■ Exercise
All of the records must be given again exactly.

BEGIN

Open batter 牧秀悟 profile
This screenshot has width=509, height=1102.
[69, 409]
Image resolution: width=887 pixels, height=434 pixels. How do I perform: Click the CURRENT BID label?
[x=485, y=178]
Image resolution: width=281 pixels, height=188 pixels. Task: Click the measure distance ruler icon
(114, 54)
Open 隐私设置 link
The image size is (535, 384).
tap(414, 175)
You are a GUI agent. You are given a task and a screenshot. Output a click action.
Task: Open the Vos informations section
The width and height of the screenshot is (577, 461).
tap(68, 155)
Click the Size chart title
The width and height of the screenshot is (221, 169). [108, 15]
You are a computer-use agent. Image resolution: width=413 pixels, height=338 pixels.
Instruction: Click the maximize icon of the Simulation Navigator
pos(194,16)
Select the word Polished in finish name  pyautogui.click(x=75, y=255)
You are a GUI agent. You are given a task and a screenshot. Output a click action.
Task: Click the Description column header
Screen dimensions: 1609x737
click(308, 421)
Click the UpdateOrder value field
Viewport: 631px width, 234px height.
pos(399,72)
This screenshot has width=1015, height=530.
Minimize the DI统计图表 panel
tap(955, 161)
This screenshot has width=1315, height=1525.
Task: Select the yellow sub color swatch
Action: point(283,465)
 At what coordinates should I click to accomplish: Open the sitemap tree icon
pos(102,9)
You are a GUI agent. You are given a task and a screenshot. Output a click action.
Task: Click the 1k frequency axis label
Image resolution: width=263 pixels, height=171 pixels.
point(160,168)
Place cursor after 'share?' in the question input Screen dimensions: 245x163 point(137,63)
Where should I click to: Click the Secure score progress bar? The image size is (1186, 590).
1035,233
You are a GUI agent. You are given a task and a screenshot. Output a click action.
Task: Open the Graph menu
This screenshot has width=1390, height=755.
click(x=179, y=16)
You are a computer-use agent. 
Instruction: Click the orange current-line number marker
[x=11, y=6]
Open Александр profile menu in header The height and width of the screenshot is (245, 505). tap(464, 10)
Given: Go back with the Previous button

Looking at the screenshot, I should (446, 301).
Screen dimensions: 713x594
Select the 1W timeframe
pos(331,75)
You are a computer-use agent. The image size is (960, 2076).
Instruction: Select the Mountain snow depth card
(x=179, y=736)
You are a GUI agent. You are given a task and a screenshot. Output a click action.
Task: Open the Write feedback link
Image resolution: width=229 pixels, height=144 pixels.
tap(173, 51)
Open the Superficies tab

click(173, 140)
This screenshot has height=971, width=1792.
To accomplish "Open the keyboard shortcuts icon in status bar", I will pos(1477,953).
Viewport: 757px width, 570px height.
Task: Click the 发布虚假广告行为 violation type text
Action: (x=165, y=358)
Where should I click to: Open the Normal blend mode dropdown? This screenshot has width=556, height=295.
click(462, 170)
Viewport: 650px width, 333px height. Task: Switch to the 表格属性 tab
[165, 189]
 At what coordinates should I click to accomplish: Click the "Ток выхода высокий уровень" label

END

■ Answer box
Open batter 牧秀悟 profile
This screenshot has width=509, height=1102.
[69, 409]
Image resolution: width=887 pixels, height=434 pixels. How do I perform: Click the CURRENT BID label?
[x=485, y=178]
Image resolution: width=281 pixels, height=188 pixels. Task: Click the measure distance ruler icon
(114, 54)
Open 隐私设置 link
The image size is (535, 384).
tap(414, 175)
You are a GUI agent. You are given a task and a screenshot. Output a click action.
Task: Open the Vos informations section
The width and height of the screenshot is (577, 461).
tap(68, 155)
Click the Size chart title
The width and height of the screenshot is (221, 169). [108, 15]
You are a computer-use agent. Image resolution: width=413 pixels, height=338 pixels.
Instruction: Click the maximize icon of the Simulation Navigator
pos(194,16)
Select the word Polished in finish name  pyautogui.click(x=75, y=255)
You are a GUI agent. You are given a task and a screenshot. Output a click action.
Task: Click the Description column header
Screen dimensions: 1609x737
click(308, 421)
Click the UpdateOrder value field
Viewport: 631px width, 234px height.
pos(399,72)
This screenshot has width=1015, height=530.
Minimize the DI统计图表 panel
tap(955, 161)
This screenshot has width=1315, height=1525.
Task: Select the yellow sub color swatch
Action: point(283,465)
 At what coordinates should I click to accomplish: Open the sitemap tree icon
pos(102,9)
You are a GUI agent. You are given a task and a screenshot. Output a click action.
Task: Click the 1k frequency axis label
Image resolution: width=263 pixels, height=171 pixels.
point(160,168)
Place cursor after 'share?' in the question input Screen dimensions: 245x163 point(137,63)
Where should I click to: Click the Secure score progress bar? The image size is (1186, 590).
1035,233
You are a GUI agent. You are given a task and a screenshot. Output a click action.
Task: Open the Graph menu
This screenshot has width=1390, height=755.
click(x=179, y=16)
You are a computer-use agent. 
Instruction: Click the orange current-line number marker
[x=11, y=6]
Open Александр profile menu in header The height and width of the screenshot is (245, 505). tap(464, 10)
Given: Go back with the Previous button

Looking at the screenshot, I should (446, 301).
Screen dimensions: 713x594
Select the 1W timeframe
pos(331,75)
You are a computer-use agent. The image size is (960, 2076).
Instruction: Select the Mountain snow depth card
(x=179, y=736)
You are a GUI agent. You are given a task and a screenshot. Output a click action.
Task: Open the Write feedback link
Image resolution: width=229 pixels, height=144 pixels.
tap(173, 51)
Open the Superficies tab

click(173, 140)
This screenshot has height=971, width=1792.
To accomplish "Open the keyboard shortcuts icon in status bar", I will pos(1477,953).
Viewport: 757px width, 570px height.
Task: Click the 发布虚假广告行为 violation type text
Action: (x=165, y=358)
Where should I click to: Open the Normal blend mode dropdown? This screenshot has width=556, height=295.
click(462, 170)
Viewport: 650px width, 333px height. Task: Switch to the 表格属性 tab
[165, 189]
 At what coordinates should I click to accomplish: Click the "Ток выхода высокий уровень" label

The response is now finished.